[Start of Attachment]

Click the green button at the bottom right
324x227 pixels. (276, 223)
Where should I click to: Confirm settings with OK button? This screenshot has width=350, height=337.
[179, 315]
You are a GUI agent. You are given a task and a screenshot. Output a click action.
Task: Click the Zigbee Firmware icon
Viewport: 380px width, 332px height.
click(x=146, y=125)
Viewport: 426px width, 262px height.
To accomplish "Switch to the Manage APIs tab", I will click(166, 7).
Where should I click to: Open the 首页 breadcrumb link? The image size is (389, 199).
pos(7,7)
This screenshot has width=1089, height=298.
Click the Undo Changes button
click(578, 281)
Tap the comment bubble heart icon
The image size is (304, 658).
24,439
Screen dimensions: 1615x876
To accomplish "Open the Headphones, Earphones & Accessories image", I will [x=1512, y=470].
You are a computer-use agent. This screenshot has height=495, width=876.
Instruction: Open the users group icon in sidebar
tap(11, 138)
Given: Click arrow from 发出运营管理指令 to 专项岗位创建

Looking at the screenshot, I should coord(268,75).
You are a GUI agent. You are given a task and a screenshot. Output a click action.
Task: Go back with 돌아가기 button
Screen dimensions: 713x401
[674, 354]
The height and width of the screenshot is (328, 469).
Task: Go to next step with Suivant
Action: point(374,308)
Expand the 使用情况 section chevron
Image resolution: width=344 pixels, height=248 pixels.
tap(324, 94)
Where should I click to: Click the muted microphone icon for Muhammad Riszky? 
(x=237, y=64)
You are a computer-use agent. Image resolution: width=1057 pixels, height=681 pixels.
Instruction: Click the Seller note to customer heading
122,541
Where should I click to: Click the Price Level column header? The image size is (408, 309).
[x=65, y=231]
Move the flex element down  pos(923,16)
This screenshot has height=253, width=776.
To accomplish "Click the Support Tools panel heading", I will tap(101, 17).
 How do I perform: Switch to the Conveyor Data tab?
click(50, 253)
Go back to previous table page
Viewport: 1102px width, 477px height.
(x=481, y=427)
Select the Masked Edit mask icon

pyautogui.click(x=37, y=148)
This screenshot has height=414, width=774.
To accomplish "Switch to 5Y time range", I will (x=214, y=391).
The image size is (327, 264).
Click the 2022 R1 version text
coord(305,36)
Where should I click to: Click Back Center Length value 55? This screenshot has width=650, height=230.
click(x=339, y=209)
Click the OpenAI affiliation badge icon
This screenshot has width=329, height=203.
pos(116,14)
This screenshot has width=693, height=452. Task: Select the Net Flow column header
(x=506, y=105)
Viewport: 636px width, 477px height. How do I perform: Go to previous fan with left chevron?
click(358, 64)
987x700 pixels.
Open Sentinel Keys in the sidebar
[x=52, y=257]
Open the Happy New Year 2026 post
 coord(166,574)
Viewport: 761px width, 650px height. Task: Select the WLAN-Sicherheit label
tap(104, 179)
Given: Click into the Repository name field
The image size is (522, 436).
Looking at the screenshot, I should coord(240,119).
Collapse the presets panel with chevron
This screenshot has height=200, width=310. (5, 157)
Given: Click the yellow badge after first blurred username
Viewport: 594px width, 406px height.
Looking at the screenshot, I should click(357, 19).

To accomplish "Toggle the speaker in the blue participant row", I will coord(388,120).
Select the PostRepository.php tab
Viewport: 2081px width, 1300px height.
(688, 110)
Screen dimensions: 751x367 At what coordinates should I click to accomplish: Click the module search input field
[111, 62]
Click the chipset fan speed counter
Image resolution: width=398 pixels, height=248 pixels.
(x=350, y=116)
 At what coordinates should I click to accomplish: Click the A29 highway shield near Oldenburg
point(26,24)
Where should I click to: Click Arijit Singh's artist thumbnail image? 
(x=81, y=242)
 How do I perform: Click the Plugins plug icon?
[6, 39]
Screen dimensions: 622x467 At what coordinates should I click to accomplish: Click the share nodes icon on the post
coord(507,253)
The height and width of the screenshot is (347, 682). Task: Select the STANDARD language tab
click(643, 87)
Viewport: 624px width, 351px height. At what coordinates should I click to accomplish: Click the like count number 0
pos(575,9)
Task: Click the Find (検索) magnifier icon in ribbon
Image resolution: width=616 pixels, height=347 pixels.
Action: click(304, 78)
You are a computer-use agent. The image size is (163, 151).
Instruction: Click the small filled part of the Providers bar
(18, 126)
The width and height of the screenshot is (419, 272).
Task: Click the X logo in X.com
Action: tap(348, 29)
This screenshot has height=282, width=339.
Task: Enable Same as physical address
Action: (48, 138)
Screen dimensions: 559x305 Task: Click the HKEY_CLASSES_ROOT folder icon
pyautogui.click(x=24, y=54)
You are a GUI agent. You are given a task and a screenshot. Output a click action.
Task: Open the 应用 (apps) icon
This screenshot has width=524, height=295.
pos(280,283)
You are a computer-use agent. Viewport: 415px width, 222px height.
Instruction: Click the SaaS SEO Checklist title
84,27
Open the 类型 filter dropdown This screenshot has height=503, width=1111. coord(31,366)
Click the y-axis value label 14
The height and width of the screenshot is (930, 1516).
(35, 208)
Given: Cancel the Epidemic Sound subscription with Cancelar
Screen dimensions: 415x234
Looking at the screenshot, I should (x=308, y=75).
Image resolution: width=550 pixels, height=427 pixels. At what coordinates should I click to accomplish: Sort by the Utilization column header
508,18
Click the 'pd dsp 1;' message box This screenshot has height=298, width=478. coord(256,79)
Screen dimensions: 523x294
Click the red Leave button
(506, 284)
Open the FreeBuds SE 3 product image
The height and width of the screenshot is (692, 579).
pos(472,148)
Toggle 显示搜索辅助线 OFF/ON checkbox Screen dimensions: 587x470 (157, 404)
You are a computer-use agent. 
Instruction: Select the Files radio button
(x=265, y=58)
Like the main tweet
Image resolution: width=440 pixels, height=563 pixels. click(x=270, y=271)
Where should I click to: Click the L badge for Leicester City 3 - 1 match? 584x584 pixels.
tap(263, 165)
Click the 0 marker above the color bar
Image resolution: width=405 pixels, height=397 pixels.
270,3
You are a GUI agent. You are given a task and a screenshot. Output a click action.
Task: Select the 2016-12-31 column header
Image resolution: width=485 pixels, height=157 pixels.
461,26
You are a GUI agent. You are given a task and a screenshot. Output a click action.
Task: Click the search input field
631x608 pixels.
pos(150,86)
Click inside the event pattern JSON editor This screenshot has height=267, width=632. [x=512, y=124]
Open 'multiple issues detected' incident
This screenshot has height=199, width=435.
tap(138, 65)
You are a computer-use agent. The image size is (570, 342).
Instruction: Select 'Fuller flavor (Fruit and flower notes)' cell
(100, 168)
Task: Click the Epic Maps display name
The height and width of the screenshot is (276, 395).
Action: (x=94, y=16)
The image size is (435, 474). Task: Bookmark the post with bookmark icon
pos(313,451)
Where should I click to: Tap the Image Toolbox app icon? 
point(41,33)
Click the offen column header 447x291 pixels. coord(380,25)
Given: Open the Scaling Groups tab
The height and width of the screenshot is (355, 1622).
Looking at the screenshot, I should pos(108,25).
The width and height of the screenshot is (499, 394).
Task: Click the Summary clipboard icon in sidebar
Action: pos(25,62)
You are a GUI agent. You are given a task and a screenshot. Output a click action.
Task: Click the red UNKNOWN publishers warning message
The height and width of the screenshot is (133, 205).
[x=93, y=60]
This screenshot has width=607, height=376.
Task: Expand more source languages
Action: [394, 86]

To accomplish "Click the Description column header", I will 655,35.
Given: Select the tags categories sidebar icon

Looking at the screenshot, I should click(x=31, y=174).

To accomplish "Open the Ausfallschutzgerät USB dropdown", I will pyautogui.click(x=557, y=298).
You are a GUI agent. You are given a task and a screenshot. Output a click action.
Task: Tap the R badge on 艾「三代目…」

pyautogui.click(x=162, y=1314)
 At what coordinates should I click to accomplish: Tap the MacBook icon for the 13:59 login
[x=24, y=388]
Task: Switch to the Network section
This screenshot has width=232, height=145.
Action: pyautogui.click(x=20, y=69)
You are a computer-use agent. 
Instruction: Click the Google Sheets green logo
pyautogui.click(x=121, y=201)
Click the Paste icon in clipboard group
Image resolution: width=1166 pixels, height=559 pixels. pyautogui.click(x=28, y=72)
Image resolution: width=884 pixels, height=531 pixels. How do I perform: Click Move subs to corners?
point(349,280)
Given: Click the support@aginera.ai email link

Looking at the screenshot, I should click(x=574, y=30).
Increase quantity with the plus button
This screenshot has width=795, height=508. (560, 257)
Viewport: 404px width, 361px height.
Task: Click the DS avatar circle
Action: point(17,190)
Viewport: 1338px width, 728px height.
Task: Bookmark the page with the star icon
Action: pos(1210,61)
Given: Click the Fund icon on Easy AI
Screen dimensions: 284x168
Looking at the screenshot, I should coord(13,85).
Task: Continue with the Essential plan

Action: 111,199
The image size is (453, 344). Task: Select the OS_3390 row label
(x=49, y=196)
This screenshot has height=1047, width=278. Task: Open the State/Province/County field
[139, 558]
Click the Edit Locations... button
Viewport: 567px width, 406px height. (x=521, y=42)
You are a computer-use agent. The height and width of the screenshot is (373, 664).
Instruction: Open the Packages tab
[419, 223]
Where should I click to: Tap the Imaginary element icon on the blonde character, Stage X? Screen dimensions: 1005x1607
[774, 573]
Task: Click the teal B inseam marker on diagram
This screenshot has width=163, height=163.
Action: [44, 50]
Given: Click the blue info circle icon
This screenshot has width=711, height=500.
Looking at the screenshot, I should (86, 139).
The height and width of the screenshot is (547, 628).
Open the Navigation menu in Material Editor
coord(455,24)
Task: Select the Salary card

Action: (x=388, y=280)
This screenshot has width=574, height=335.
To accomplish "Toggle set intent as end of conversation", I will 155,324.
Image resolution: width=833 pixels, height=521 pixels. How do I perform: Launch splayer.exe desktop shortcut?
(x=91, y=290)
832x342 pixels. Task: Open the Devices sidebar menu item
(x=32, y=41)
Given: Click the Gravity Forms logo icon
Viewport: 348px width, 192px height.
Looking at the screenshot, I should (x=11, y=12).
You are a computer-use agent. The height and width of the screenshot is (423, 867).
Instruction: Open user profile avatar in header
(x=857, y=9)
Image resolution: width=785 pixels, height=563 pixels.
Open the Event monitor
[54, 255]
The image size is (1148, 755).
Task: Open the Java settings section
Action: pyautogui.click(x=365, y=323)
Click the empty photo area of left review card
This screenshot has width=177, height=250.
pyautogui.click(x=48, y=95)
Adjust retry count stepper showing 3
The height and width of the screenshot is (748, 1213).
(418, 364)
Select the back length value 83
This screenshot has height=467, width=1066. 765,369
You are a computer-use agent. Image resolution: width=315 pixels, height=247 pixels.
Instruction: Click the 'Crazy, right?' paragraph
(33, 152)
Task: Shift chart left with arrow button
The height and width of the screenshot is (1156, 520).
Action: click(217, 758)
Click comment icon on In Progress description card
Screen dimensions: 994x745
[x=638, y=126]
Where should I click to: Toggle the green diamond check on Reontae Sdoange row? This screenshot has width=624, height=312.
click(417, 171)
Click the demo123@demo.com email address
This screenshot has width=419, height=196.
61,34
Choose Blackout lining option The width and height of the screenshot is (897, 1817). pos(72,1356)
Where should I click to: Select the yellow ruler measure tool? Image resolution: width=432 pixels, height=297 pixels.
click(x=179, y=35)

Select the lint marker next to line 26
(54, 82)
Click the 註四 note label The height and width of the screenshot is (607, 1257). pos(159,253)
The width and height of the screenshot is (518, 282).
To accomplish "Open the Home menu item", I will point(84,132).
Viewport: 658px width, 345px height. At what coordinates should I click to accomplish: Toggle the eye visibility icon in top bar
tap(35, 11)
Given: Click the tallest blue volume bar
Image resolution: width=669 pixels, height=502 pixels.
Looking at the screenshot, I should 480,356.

[End of Attachment]

- _Work request_
From the records above, copy out the line with "Where should I click to: Click the muted", the line with "Move the flex", and every line between them, word for word.

- _Written solution_
Where should I click to: Click the muted microphone icon for Muhammad Riszky? 
(x=237, y=64)
You are a computer-use agent. Image resolution: width=1057 pixels, height=681 pixels.
Instruction: Click the Seller note to customer heading
122,541
Where should I click to: Click the Price Level column header? The image size is (408, 309).
[x=65, y=231]
Move the flex element down  pos(923,16)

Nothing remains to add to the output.